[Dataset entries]
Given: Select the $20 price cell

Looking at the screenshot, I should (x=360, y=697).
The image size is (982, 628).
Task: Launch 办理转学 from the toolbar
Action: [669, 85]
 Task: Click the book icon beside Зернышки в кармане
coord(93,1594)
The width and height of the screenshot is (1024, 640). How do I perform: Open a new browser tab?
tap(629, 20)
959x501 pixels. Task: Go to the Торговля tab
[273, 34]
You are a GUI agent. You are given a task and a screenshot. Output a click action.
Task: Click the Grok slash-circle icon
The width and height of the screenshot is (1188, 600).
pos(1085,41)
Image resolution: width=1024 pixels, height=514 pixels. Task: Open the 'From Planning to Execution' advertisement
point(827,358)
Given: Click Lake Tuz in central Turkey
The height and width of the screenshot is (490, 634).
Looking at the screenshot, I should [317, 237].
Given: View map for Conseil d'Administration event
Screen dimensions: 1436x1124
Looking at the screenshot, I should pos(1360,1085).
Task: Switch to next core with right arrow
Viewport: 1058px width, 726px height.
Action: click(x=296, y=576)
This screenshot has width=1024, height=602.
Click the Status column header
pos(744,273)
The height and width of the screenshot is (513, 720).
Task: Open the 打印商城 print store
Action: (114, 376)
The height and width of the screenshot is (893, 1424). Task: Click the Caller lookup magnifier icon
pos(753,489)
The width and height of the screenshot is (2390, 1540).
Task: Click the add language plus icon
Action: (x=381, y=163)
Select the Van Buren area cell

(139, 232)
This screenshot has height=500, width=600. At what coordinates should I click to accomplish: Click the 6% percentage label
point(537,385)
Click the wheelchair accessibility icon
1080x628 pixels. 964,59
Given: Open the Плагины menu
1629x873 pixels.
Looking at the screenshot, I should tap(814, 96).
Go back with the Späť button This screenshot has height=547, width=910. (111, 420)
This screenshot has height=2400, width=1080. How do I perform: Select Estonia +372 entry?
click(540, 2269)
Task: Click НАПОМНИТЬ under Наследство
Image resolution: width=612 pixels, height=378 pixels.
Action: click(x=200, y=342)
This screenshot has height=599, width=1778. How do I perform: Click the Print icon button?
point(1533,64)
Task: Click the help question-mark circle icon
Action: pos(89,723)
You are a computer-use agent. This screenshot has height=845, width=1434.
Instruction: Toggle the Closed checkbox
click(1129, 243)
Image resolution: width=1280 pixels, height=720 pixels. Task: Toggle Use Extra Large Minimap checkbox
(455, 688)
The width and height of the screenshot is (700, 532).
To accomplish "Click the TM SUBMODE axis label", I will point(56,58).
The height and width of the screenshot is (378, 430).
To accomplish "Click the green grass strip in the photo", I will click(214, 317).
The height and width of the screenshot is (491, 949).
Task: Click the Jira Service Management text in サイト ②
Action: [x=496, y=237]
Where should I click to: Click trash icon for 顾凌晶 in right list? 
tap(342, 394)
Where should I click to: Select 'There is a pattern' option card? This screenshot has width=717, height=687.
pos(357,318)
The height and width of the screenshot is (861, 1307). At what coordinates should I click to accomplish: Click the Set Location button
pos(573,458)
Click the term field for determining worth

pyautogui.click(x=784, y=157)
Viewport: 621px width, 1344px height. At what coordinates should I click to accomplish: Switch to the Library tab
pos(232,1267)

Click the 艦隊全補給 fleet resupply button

Your objective – Go through the records above. Copy each line in which the string "with" appears.

Solution below –
Task: Switch to next core with right arrow
Go back with the Späť button This screenshot has height=547, width=910. (111, 420)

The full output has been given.